WHAT TO WORK ON - Please duplicate the lines between the one holding "Expand the Name Box dropdown arrow" and the one holding "Action: click(x=17, y=198)", inclusive, leaving out the pictures.

PROVIDED ENTRIES -
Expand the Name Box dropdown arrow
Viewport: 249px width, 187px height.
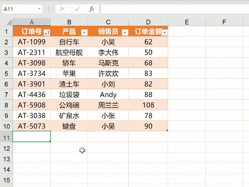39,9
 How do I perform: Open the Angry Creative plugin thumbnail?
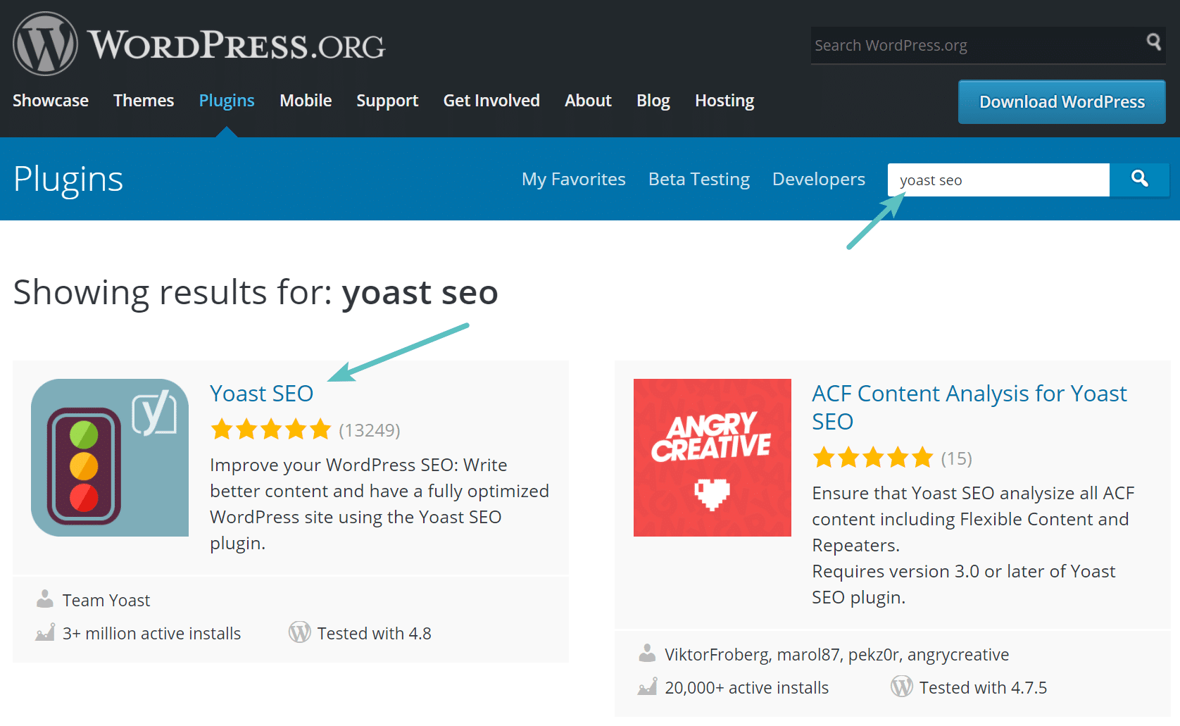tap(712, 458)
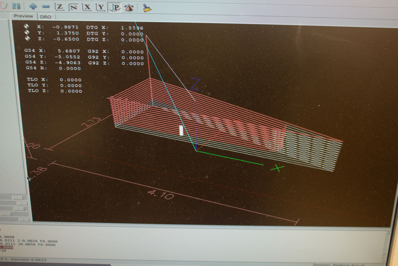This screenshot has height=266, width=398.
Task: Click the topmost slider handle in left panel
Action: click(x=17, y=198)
* * *
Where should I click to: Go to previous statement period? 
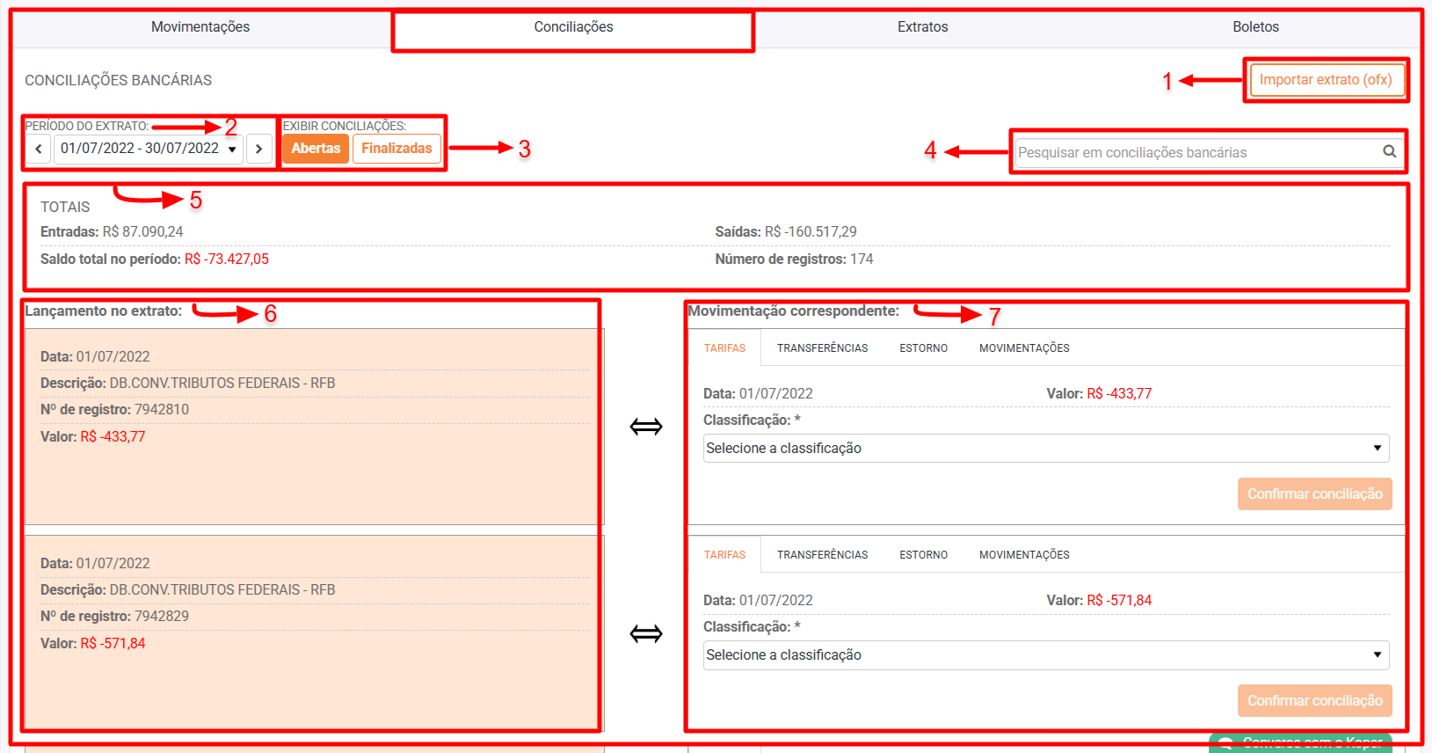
* * *
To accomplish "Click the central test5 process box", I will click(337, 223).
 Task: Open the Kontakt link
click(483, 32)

PROBLEM SOLUTION -
Expand the Name Box dropdown arrow
Viewport: 249px width, 187px height.
39,9
 How do I perform: Open the Angry Creative plugin thumbnail?
tap(712, 458)
This screenshot has height=266, width=398.
Task: Click the topmost slider handle in left panel
Action: click(x=17, y=198)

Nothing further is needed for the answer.